Extract provided:
**********

HR 3221 Passed - The Housing-Corporate Tax Break-Online Transaction Reporting-Tax Increase Bill
On Wed. July 30th, the bill was signed into law by the President.
Before this, on July 23, 2008, the House Committee on financial Services released an opinion on HR 3221. In reading through the document, it goes through all the painted benefits of the proposed legislation, however, it does not address any of the risks, down sides, or other important things the bill does. In fact it makes some bold claims that I find hard to believe. Here is an excerpt of the summary:
FHA Housing Stabilization and Homeownership Retention Act
• Provides mortgage refinancing assistance to keep at least 400,000 families from losing their homes, to protect neighboring home values, and to help stabilize the housing market at no cost to American taxpayers.• Expands the FHA program so many borrowers in danger of losing their home can refinance into lower-cost government-insured mortgages they can afford to repay.
• Protects taxpayers by requiring lenders and homeowners to take responsibility. This is not a bailout; in order to participate, lenders and mortgage investors must take significant losses by reducing the loan principal. In exchange for an FHA guarantee on the mortgage, borrowers must share any profit from the resale of a refinanced home with the government.
• Contains critical protections for taxpayers’ dollars, including higher refinancing fees that establish a new FHA reserve to cover possible losses from defaults on these government-backed mortgages.
• Only primary residences are eligible: NO speculators, investment properties, second or third homes will be refinanced.
• According to CBO, this three-year program, starting October 1, 2008, will not cost taxpayers a dime, as it is more than paid for by using funds in the first few years from the Affordable Housing Trust Fund.
• Provides $180 million for financial counseling and legal assistance to help families stay in their homes.

**********

Supplied records:
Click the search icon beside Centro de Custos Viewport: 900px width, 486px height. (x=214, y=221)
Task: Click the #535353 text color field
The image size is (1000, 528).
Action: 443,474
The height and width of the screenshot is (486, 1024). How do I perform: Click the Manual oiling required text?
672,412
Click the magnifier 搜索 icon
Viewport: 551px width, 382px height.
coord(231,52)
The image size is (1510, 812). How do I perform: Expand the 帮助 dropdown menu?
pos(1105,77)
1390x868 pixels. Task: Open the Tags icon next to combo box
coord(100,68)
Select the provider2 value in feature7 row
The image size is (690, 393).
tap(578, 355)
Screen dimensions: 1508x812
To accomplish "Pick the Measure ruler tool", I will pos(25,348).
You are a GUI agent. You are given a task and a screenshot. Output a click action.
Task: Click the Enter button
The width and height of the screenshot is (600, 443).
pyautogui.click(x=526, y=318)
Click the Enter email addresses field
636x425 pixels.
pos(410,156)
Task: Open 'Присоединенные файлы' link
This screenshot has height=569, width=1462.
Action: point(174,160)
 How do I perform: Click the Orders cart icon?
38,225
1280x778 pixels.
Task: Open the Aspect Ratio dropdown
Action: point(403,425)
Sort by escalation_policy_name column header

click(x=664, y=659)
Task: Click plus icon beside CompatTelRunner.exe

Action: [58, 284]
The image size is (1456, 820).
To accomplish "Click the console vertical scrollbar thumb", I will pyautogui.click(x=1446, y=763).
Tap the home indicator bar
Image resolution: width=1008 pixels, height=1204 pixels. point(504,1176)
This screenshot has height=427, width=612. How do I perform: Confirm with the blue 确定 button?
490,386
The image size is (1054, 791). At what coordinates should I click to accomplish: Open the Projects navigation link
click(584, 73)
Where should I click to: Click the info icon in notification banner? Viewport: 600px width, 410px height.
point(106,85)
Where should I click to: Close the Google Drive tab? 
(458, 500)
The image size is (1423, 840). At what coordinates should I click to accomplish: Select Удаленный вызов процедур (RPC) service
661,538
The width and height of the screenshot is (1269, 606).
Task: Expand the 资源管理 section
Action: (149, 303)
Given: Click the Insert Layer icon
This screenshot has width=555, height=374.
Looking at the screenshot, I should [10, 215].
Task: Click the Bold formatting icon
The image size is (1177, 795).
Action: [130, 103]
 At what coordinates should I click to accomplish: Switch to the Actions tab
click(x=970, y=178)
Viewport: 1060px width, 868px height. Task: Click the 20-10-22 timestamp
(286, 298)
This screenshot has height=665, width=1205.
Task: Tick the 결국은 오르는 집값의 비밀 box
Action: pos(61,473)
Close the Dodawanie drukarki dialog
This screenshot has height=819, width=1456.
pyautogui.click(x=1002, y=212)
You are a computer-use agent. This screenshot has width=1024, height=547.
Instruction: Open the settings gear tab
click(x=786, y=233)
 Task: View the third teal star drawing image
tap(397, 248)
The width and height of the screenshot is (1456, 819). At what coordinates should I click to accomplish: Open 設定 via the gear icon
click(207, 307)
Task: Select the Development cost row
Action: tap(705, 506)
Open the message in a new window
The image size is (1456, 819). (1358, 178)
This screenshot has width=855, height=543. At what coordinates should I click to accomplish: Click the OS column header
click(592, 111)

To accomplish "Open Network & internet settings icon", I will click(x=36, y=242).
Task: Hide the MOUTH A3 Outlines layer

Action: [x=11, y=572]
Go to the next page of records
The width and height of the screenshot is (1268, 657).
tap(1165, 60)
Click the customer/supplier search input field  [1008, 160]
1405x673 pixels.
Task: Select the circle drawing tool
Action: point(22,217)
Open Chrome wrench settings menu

**********

Task A:
Answer these questions about the HR 3221 passage:
(i) On what date was the bill signed into law?
(ii) How many families is the refinancing assistance meant to keep from losing their homes?
(iii) How much money is provided for financial counseling and legal assistance?
Task B:
Retype the stretch of the HR 3221 passage from "Before this, on" through "afford to repay.".
Task C:
According to the HR 3221 passage, why will the three-year program not cost taxpayers anything? Answer in one to three sentences.
The records are a separate body of material from the HR 3221 passage.

Worked answer A:
(i) Wednesday, July 30th.
(ii) At least 400,000 families.
(iii) $180 million.

Worked answer B:
Before this, on July 23, 2008, the House Committee on financial Services released an opinion on HR 3221. In reading through the document, it goes through all the painted benefits of the proposed legislation, however, it does not address any of the risks, down sides, or other important things the bill does. In fact it makes some bold claims that I find hard to believe. Here is an excerpt of the summary:
FHA Housing Stabilization and Homeownership Retention Act
• Provides mortgage refinancing assistance to keep at least 400,000 families from losing their homes, to protect neighboring home values, and to help stabilize the housing market at no cost to American taxpayers.• Expands the FHA program so many borrowers in danger of losing their home can refinance into lower-cost government-insured mortgages they can afford to repay.

Worked answer C:
According to CBO, the program will not cost taxpayers anything because it is more than paid for. In its first few years, it uses funds from the Affordable Housing Trust Fund.